#### [Sezione di testo]
####

Pur concentrato in poche pagine, il manuale ha molto da offrire. Ci sono notizie sull’era Meiji, diversi yokai, un paio di pagine esaustive sull’equipaggiamento, spunti per avventure e personaggi. Manca solo un’avventura introduttiva, anche appena delineata, ma capisco che non sarebbe stato facile condensare tutto in così poco spazio. Ottima l’impaginazione (come molti POD ha poco margine verso la cucitura, ma questo è endemico) e davvero evocative le immagini. Ogni mostro è rappresentato con un disegno dettagliato, per aiutare chi non ha una conoscenza estesa del folklore nipponico.

Due Ambientazioni

TOKYO 1998

Anche se il gioco nasce per l’epoca Meiji, non deve limitarsi a quel periodo. Per spostarsi avanti o indietro nella linea temporale basta davvero poco, in sostanza è necessario solo cambiare il potere d’acquisto del denaro. Più ci avviciniamo al presente più è facile stimare i prezzi delle merci e la consistenza dello stipendio. Per epoche più antiche come il periodo Edo si può invece rendere il potere d’acquisto un concetto più astrato. L’equipaggiamento non è un problema: siccome il sistema pensa in termini di semplici “+1” da sommare ai tiri, una pistola a polvere nera ben fatta che aggiunge +1 è virtualmente indistinguibile da un’automatica che aggiunge +1.

Eccoci quindi per le strade di Tokyo alla fine degli anni ’90. Il Giappone è appena riemerso da una grave crisi economica, ma i problemi non sono certo finiti. Disoccupazione e sfiducia, assieme al rampante fenomeno della globalizzazione, hanno marchiato un’intera generazione. Questi sono gli anni degli attentati nelle metropolitane, delle bande di teppisti con le pettinature pompadour, del proliferare dei senzatetto… insomma terreno fertile per gli yokai più oscuri.

####

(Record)
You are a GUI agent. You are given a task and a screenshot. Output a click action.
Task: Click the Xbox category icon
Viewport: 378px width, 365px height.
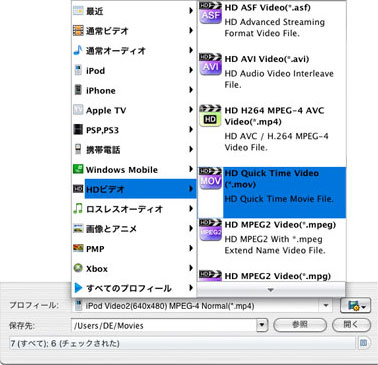[78, 268]
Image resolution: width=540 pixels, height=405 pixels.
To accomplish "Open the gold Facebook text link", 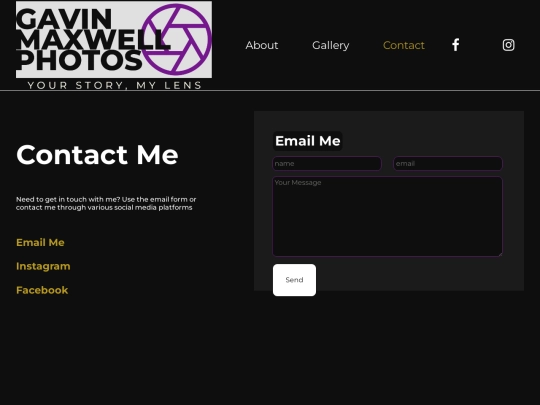I will [x=42, y=290].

####

#### [Compiti da svolgere]
(a) Copia dalla recensione del manuale il passo che va da "Pur concentrato in" a "del folklore nipponico.".
(b) Prosegui la recensione del manuale dal punto in cui si ferma.

#### [Risposte per compito]
(a)
Pur concentrato in poche pagine, il manuale ha molto da offrire. Ci sono notizie sull’era Meiji, diversi yokai, un paio di pagine esaustive sull’equipaggiamento, spunti per avventure e personaggi. Manca solo un’avventura introduttiva, anche appena delineata, ma capisco che non sarebbe stato facile condensare tutto in così poco spazio. Ottima l’impaginazione (come molti POD ha poco margine verso la cucitura, ma questo è endemico) e davvero evocative le immagini. Ogni mostro è rappresentato con un disegno dettagliato, per aiutare chi non ha una conoscenza estesa del folklore nipponico.

(b)
Tanto più che l’organizzazione che dovrebbe affrontarli è ormai allo stremo delle forze. I personaggi sono parte della generazione più recente e dovranno fare i conti con diversi problemi:

  • Gli yokai proliferano nutrendosi del malessere quotidiano, ma al contempo possono nascondersi molto più facilmente. In una città come Tokyo camuffarsi da umano o occupare qualche angolo buio o dimenticato è facilissimo. In Giappone molte persone hanno ancora un animo profondamente spirituale, ma sono pur sempre gli anni ’90 e il materialismo la fa da padrone. Le persone moderne sono più vulnerabili: quanti giovani impiegati conoscono mezza preghiera shintoista?
  • Uccidere uno spirito volpe nell’Era Meiji era più semplice. La notte era ancora buia e le persone credevano vivamente a miti e leggende. Pur mantenendo l’anonimato dato dalla maschera, il cacciatore poteva compiere la missione concentrandosi solo sui pericoli sovrannaturali. Ma oggi, in mezzo ad una metropoli, la caccia cambia completamente. Non è possibile girare armati senza attirare attenzioni indesiderate e anche i villaggi di campagna hanno telefoni e macchine fotografiche. I cacciatori diventano molto più simili ad investigatori privati e devono affidarsi più alle indagini che alla forza bruta.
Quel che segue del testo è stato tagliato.